On Thu, Feb 01, 2018 at 11:46:51AM +0000, Marc Zyngier wrote:
> We want SMCCC_ARCH_WORKAROUND_1 to be fast. As fast as possible.
> So let's intercept it as early as we can by testing for the
> function call number as soon as we've identified a HVC call
> coming from the guest.
Hmmm. How often is this expected to happen and what is the expected
extra cost of doing the early-exit handling in the C code vs. here?

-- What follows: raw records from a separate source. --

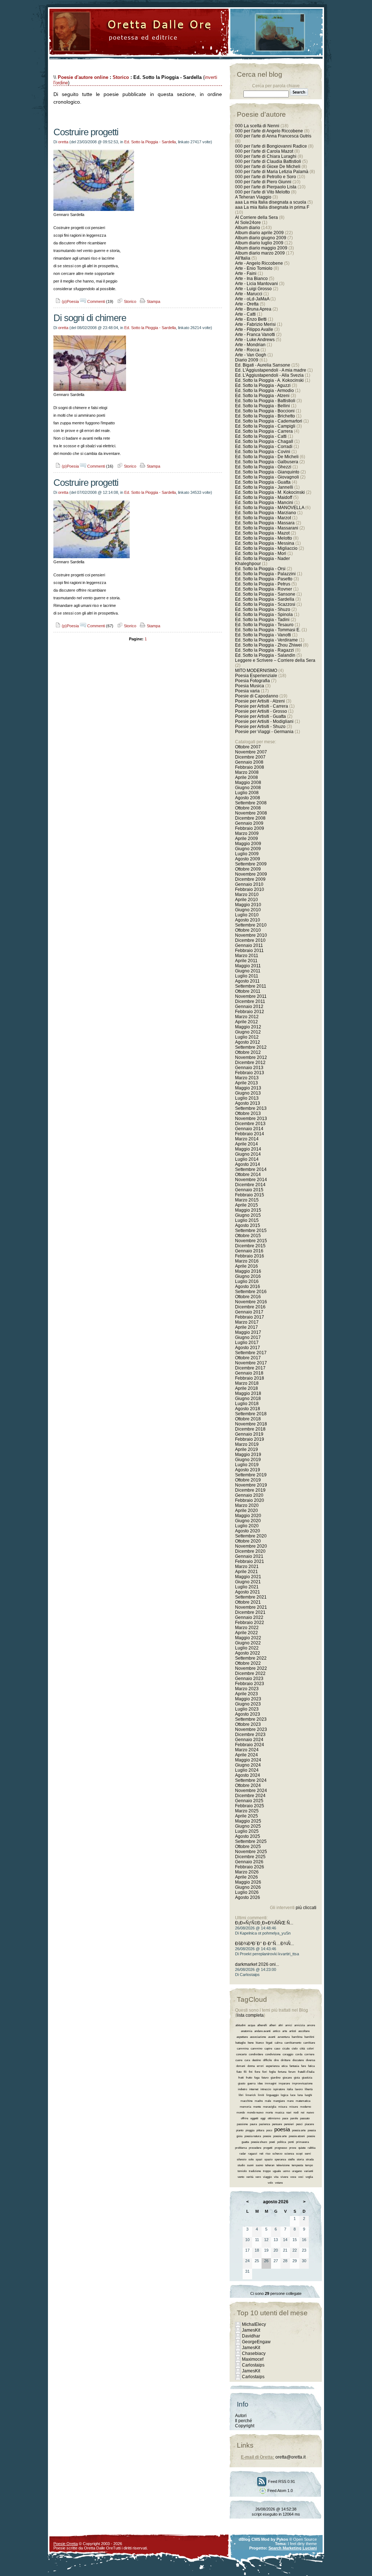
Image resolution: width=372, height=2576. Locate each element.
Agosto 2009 (247, 858)
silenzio (241, 2159)
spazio (268, 2159)
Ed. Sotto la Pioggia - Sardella (150, 142)
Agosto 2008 (247, 797)
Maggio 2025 (248, 1821)
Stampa (153, 301)
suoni (250, 2165)
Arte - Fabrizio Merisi (255, 324)
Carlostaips (253, 2365)
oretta (63, 142)
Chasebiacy (254, 2353)
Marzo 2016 (247, 1261)
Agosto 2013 (247, 1103)
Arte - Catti (245, 314)
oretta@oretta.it (290, 2457)
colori (310, 2048)
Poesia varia (247, 690)
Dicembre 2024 (250, 1795)
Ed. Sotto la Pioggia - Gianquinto (267, 472)
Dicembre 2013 (250, 1123)
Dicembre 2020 (250, 1551)
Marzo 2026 (247, 1872)
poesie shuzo (259, 2142)
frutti (241, 2077)
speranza (280, 2159)
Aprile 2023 (246, 1693)
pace (285, 2118)
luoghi (308, 2095)
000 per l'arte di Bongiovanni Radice (271, 146)
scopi (299, 2153)
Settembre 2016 (251, 1291)
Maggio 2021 (248, 1576)
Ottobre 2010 (248, 930)
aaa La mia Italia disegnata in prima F (272, 207)
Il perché (243, 2420)
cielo (295, 2048)
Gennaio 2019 (249, 1434)
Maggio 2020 (248, 1515)
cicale (286, 2048)
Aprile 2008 (246, 777)
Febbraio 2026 (249, 1866)
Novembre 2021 (251, 1607)
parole (294, 2118)
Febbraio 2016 (249, 1256)
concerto (241, 2054)
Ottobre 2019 (248, 1480)
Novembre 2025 (251, 1851)
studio (241, 2165)
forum (292, 2071)
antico (276, 2031)
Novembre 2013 (251, 1118)
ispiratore (279, 2089)
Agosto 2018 (247, 1408)
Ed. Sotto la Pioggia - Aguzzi (263, 385)
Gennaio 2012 (249, 1006)
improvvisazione (302, 2083)
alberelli (262, 2025)
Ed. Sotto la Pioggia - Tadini (262, 619)
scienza (289, 2153)
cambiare (309, 2042)
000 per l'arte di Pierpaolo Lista (265, 186)
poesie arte (280, 2136)
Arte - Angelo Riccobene (259, 263)
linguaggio (272, 2095)
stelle (291, 2159)
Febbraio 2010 (249, 889)
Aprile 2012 (246, 1021)
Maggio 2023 (248, 1698)
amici (288, 2025)
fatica (311, 2066)
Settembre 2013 (251, 1108)
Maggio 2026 (248, 1882)
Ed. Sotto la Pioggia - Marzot (263, 517)
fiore (257, 2071)
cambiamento (292, 2042)
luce (292, 2095)
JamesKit (251, 2330)
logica (284, 2095)
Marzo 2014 (247, 1138)
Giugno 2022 (248, 1642)
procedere (255, 2147)
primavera (302, 2142)
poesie (267, 2136)
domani (240, 2066)
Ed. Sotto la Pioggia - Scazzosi (265, 604)
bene (251, 2042)
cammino (256, 2048)
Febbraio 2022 (249, 1622)
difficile (267, 2060)
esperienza (272, 2066)
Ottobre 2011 (247, 991)
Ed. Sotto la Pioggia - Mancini (264, 502)
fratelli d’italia (306, 2071)
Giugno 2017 (248, 1337)
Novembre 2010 (251, 935)
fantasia (294, 2066)
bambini (309, 2037)
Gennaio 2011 (249, 945)
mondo (240, 2112)
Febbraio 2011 (249, 950)
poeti (272, 2142)
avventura (284, 2037)
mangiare (279, 2101)
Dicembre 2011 (250, 1001)
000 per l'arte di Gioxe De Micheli (267, 166)
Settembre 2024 (251, 1780)
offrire (244, 2118)
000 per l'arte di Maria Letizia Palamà (271, 171)
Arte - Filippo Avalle (254, 329)
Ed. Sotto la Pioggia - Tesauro (264, 624)
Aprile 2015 (246, 1205)
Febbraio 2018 (249, 1378)
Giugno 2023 (248, 1704)
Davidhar (251, 2336)
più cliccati (306, 1907)
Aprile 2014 (246, 1144)
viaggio (267, 2177)
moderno (305, 2106)
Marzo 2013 (247, 1077)
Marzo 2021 (247, 1566)
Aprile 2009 (246, 838)
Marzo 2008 (247, 772)
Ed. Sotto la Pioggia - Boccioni (265, 410)
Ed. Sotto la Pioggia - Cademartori (268, 421)
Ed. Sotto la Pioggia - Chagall (264, 441)
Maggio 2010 (248, 904)
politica (281, 2142)
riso (268, 2153)
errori (260, 2066)
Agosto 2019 (247, 1469)
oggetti (254, 2118)
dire (276, 2060)
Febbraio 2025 (249, 1805)
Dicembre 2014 (250, 1184)
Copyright (244, 2425)
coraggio (288, 2054)
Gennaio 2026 (249, 1861)
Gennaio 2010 (249, 884)
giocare (287, 2077)
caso (277, 2048)
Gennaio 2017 (249, 1312)
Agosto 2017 (247, 1347)
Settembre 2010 (251, 925)
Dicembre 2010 (250, 940)
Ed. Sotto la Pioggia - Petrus (262, 584)
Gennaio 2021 (249, 1556)
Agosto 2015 (247, 1225)
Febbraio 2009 (249, 828)
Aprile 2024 (246, 1754)
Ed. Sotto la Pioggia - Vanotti (263, 634)
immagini (270, 2083)
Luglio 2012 (247, 1037)
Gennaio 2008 (249, 762)
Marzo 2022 (247, 1627)
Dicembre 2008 (250, 818)
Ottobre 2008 (248, 808)
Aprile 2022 (246, 1632)
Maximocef (252, 2359)
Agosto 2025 (247, 1836)
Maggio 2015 (248, 1210)
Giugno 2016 (248, 1276)
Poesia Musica (249, 685)
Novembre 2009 (251, 874)
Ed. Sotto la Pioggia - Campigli (265, 426)
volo (270, 2182)
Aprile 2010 (246, 899)
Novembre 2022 (251, 1668)
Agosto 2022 (247, 1653)
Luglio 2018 (247, 1403)
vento (241, 2177)
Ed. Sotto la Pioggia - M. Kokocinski (270, 492)
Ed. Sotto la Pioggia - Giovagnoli (267, 477)
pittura (260, 2130)
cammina (242, 2048)
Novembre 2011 (251, 996)
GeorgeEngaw (256, 2341)
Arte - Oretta (247, 304)
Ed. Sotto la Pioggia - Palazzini (265, 573)
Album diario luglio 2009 (259, 242)
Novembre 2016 (251, 1301)
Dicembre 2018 (250, 1429)
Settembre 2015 (251, 1230)
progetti (267, 2147)
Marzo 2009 (247, 833)
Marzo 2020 (247, 1505)
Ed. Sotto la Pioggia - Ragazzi (264, 650)
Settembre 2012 (251, 1047)
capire (268, 2048)
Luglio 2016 (247, 1281)
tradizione (255, 2171)
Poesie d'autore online (83, 77)
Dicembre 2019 (250, 1490)
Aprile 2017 (246, 1327)
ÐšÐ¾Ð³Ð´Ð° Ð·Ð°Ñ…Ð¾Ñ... (264, 1943)
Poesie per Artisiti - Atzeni (260, 701)
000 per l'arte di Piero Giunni (263, 181)
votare (279, 2182)
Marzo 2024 (247, 1749)
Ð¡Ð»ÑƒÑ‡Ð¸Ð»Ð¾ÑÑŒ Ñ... (264, 1922)
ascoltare (304, 2031)
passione (242, 2124)
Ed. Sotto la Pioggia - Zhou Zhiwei (268, 645)
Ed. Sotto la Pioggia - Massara (265, 522)
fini (250, 2071)
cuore (238, 2060)
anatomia (246, 2031)
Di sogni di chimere (89, 317)
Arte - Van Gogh (250, 354)
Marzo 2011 (246, 955)
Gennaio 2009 (249, 823)
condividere (256, 2054)
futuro (265, 2077)
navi (288, 2112)
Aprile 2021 (246, 1571)
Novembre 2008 (251, 813)
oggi (263, 2118)
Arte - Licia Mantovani (256, 283)
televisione (283, 2165)
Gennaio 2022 (249, 1617)
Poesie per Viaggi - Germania (264, 731)
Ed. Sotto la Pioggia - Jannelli (264, 487)
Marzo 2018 (247, 1383)
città (302, 2048)
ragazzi (252, 2153)
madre (259, 2101)
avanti (271, 2037)
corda (298, 2054)
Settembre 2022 (251, 1658)
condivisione (272, 2054)
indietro (242, 2089)
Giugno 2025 (248, 1826)
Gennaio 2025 (249, 1800)
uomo (286, 2171)
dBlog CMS (249, 2539)
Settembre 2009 (251, 864)
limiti (261, 2095)
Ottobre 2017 (248, 1357)
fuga (256, 2077)
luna (300, 2095)
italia (290, 2089)
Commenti (95, 301)
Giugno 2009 (248, 848)
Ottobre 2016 (248, 1296)
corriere (309, 2054)
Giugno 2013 (248, 1093)
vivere (284, 2177)
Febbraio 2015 (249, 1194)
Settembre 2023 (251, 1719)
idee (260, 2083)
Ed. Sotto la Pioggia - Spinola (264, 614)
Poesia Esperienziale (256, 675)
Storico (121, 77)
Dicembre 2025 (250, 1856)
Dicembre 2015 (250, 1245)
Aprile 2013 (246, 1082)
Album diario (247, 227)
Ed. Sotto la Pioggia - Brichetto (265, 416)
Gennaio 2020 (249, 1495)
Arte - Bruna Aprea (253, 309)
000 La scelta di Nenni (257, 125)
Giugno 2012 (248, 1032)
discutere (298, 2060)
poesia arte (299, 2130)
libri (241, 2095)
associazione (258, 2037)
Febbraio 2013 (249, 1072)
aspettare (242, 2037)
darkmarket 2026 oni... (257, 1964)
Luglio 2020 (247, 1525)
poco (269, 2130)
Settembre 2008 (251, 802)
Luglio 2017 (247, 1342)
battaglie (240, 2042)
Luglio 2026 (247, 1892)
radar (242, 2153)
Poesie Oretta (65, 2543)
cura (247, 2060)
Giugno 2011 (247, 970)
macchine (246, 2101)
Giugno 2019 (248, 1459)
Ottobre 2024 (248, 1785)
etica (284, 2066)
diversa (310, 2060)
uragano (297, 2171)
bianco (260, 2042)
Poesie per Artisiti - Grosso (261, 711)
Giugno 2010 (248, 909)
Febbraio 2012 (249, 1011)
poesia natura (252, 2136)
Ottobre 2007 (248, 746)
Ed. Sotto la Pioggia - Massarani (266, 528)
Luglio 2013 (247, 1098)
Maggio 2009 (248, 843)
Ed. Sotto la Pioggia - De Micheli (267, 456)
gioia (297, 2077)
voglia (309, 2177)
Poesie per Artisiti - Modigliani (264, 721)
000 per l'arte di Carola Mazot (264, 151)
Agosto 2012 (247, 1042)
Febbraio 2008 (249, 767)
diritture (285, 2060)
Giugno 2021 (248, 1581)
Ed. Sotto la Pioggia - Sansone (265, 594)
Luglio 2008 (247, 792)
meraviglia (269, 2106)
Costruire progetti (85, 132)
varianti (308, 2171)
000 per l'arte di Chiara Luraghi (265, 156)
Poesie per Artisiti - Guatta (260, 716)
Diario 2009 (247, 360)
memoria (245, 2106)
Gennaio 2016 (249, 1250)
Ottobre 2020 (248, 1541)
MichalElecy (254, 2324)
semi (308, 2153)
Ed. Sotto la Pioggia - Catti (261, 436)
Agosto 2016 (247, 1286)
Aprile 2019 (246, 1449)
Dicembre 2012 (250, 1062)
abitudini (240, 2025)
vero (258, 2177)
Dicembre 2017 (250, 1368)
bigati (269, 2042)
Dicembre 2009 (250, 879)
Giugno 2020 (248, 1520)
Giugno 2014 (248, 1154)
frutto (249, 2077)
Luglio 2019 (247, 1464)
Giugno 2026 (248, 1887)
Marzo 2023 (247, 1688)
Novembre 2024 (251, 1790)
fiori (264, 2071)
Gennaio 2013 (249, 1067)
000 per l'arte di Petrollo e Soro (265, 176)
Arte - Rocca (247, 349)
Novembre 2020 (251, 1546)
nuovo (310, 2112)
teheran (269, 2165)
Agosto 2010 (247, 920)
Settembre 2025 (251, 1841)
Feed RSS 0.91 (281, 2481)
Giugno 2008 (248, 787)
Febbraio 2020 (249, 1500)
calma (278, 2042)
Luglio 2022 (247, 1648)
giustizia (307, 2077)
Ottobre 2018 (248, 1418)
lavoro (299, 2089)
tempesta (297, 2165)
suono (259, 2165)
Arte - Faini (245, 273)
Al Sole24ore (248, 222)
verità (249, 2177)
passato (305, 2118)
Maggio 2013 (248, 1088)
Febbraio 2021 (249, 1561)
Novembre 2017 (251, 1362)
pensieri (289, 2124)
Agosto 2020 (247, 1530)
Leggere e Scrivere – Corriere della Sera (275, 660)
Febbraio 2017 (249, 1317)
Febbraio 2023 (249, 1683)
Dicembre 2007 (250, 757)
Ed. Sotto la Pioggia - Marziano (265, 512)
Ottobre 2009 (248, 869)
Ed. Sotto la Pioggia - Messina (264, 543)
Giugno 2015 (248, 1215)
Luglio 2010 (247, 914)
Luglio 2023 (247, 1709)
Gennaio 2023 (249, 1678)
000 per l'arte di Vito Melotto (262, 192)
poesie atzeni (297, 2136)
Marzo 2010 (247, 894)
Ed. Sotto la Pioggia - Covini (262, 451)
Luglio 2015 (247, 1220)
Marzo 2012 (247, 1016)
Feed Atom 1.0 (279, 2490)
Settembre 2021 (251, 1597)
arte (284, 2031)
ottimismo (274, 2118)
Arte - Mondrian (250, 344)
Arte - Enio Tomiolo (253, 268)
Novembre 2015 (251, 1240)
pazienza (264, 2124)
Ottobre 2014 (248, 1174)
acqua (251, 2025)
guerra (251, 2083)
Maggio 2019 (248, 1454)
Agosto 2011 (247, 981)
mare (290, 2101)
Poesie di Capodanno (256, 696)
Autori (241, 2415)
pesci (299, 2124)
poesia (282, 2129)
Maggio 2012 (248, 1026)
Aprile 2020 (246, 1510)
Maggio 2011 (248, 965)
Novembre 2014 (251, 1179)
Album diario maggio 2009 (261, 248)
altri (280, 2025)
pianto (239, 2130)
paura (253, 2124)
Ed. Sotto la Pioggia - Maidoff (263, 497)
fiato (239, 2071)
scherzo (277, 2153)
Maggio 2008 (248, 782)
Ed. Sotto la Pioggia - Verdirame (266, 640)
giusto (241, 2083)
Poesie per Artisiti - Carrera (261, 706)
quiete (302, 2147)
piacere (309, 2124)
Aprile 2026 (246, 1877)
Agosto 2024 (247, 1775)
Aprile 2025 (246, 1816)
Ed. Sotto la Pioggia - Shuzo (262, 609)
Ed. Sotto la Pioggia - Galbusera (266, 461)
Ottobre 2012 (248, 1052)
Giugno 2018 (248, 1398)
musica (279, 2112)
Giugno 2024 (248, 1765)
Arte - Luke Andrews (255, 339)
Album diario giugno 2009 (260, 237)
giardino (275, 2077)
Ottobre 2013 (248, 1113)
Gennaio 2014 (249, 1128)
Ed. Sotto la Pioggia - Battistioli (265, 400)
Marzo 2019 (247, 1444)
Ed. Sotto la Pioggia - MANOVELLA (269, 507)
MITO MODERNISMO (256, 670)
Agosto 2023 (247, 1714)
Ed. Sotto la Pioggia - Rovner (263, 589)
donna (251, 2066)
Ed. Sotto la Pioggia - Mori (260, 553)
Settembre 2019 (251, 1474)
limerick (251, 2095)
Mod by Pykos (274, 2539)
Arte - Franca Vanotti (255, 334)
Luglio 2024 (247, 1770)
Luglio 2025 (247, 1831)
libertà (308, 2089)
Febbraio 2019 (249, 1439)
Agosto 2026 (247, 1897)
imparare (284, 2083)
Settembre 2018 (251, 1413)
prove (292, 2147)
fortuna (282, 2071)
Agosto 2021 (247, 1592)
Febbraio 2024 (249, 1744)
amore (311, 2025)
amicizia (299, 2025)
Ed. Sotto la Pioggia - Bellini (262, 405)
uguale (277, 2171)
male (268, 2101)
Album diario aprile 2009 (259, 232)
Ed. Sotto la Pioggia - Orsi (260, 568)
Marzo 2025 (247, 1810)
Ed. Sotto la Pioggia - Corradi (263, 446)
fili (245, 2071)
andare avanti (262, 2031)
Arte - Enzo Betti (251, 319)
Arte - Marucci (248, 293)
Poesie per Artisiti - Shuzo (260, 726)
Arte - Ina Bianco (251, 278)
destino (256, 2060)
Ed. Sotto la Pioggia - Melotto (263, 538)
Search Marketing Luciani (292, 2548)
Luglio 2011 (246, 976)
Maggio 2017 (248, 1332)
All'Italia (242, 258)
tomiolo (242, 2171)
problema (241, 2147)
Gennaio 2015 (249, 1189)
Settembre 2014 (251, 1169)
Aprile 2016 (246, 1266)
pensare (277, 2124)
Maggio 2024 (248, 1760)
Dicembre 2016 (250, 1306)
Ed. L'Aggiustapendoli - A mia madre (270, 370)
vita (276, 2177)
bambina (297, 2037)
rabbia (311, 2147)
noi (302, 2112)
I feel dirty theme (302, 2543)
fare (303, 2066)
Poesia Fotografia (252, 680)
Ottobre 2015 (248, 1235)
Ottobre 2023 (248, 1724)
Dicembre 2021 (250, 1612)
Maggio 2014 (248, 1149)
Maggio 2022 (248, 1637)
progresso (281, 2147)
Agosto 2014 (247, 1164)
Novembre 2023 (251, 1729)
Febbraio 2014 (249, 1133)
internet (253, 2089)
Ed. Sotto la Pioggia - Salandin (265, 655)
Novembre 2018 (251, 1424)
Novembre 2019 (251, 1485)
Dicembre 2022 (250, 1673)
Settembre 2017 (251, 1352)
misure (293, 2106)
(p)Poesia (70, 301)
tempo (309, 2165)
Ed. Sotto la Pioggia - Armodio (264, 390)
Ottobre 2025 (248, 1846)
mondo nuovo (255, 2112)
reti (261, 2153)
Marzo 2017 (247, 1322)
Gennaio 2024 (249, 1739)
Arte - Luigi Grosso (253, 288)
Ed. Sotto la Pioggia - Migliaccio (266, 548)
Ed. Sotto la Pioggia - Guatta (263, 482)
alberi (272, 2025)
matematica (303, 2101)
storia (300, 2159)
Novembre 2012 (251, 1057)
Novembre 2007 (251, 752)
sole (251, 2159)
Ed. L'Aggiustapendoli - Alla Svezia (269, 375)
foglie (272, 2071)
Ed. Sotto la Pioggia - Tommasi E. (267, 629)
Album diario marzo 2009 (260, 253)
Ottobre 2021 (248, 1602)
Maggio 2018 (248, 1393)
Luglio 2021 (247, 1586)
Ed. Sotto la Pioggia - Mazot (262, 533)
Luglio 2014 (247, 1159)
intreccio (265, 2089)
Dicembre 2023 (250, 1734)
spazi (259, 2159)
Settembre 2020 (251, 1536)
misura (282, 2106)
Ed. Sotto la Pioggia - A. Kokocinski (269, 380)
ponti (291, 2142)
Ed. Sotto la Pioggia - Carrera (264, 431)
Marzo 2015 (247, 1200)
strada (310, 2159)
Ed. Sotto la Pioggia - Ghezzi (263, 466)
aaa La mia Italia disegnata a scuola (270, 202)
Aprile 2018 (246, 1388)
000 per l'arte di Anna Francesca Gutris (273, 136)
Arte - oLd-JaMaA (252, 298)
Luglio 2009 (247, 853)
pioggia (250, 2130)
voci (300, 2177)
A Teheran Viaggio (253, 197)
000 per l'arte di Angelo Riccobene (269, 130)
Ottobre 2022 (248, 1663)
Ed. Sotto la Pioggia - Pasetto (263, 578)
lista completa (250, 2015)
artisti (292, 2031)
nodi (296, 2112)
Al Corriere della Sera (256, 217)
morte (269, 2112)
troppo (267, 2171)
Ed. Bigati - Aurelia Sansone (262, 365)
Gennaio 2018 (249, 1373)
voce (293, 2177)
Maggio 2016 (248, 1271)
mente (257, 2106)
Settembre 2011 (250, 986)
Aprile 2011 (246, 960)
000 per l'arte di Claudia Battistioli (268, 161)
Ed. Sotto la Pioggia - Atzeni (262, 395)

I think we'd be better off if we only had a single early-exit path (and
we should move the FP/SIMD trap to that path as well), but if there's a
measurable benefit of having this logic in assembly as opposed to in the
C code, then I'm ok with this as well.
The code in this patch looks fine otherwise.
> Signed-off-by: Marc Zyngier <marc.zyng...@arm.com>
> arch/arm64/kvm/hyp/hyp-entry.S | 20 ++++++++++++++++++--
> 1 file changed, 18 insertions(+), 2 deletions(-)
> diff --git a/arch/arm64/kvm/hyp/hyp-entry.S b/arch/arm64/kvm/hyp/hyp-entry.S
> index e4f37b9dd47c..f36464bd57c5 100644
> --- a/arch/arm64/kvm/hyp/hyp-entry.S
> +++ b/arch/arm64/kvm/hyp/hyp-entry.S
> @@ -15,6 +15,7 @@
> * along with this program. If not, see <http://www.gnu.org/licenses/>.
> +#include <linux/arm-smccc.h>
> #include <linux/linkage.h>
> #include <asm/alternative.h>
> @@ -64,10 +65,11 @@ alternative_endif
> lsr x0, x1, #ESR_ELx_EC_SHIFT
> cmp x0, #ESR_ELx_EC_HVC64
> + ccmp x0, #ESR_ELx_EC_HVC32, #4, ne
> b.ne el1_trap
> - mrs x1, vttbr_el2 // If vttbr is valid, the 64bit guest
> - cbnz x1, el1_trap // called HVC
> + mrs x1, vttbr_el2 // If vttbr is valid, the guest
> + cbnz x1, el1_hvc_guest // called HVC
> /* Here, we're pretty sure the host called HVC. */
> ldp x0, x1, [sp], #16
> @@ -100,6 +102,20 @@ alternative_endif
> + /*
> + * Fastest possible path for ARM_SMCCC_ARCH_WORKAROUND_1.
> + * The workaround has already been applied on the host,
> + * so let's quickly get back to the guest. We don't bother
> + * restoring x1, as it can be clobbered anyway.
> + */
> + ldr x1, [sp] // Guest's x0
> + eor w1, w1, #ARM_SMCCC_ARCH_WORKAROUND_1
> + cbnz w1, el1_trap
> + mov x0, x1
> + add sp, sp, #16
> + eret
> * x0: ESR_EC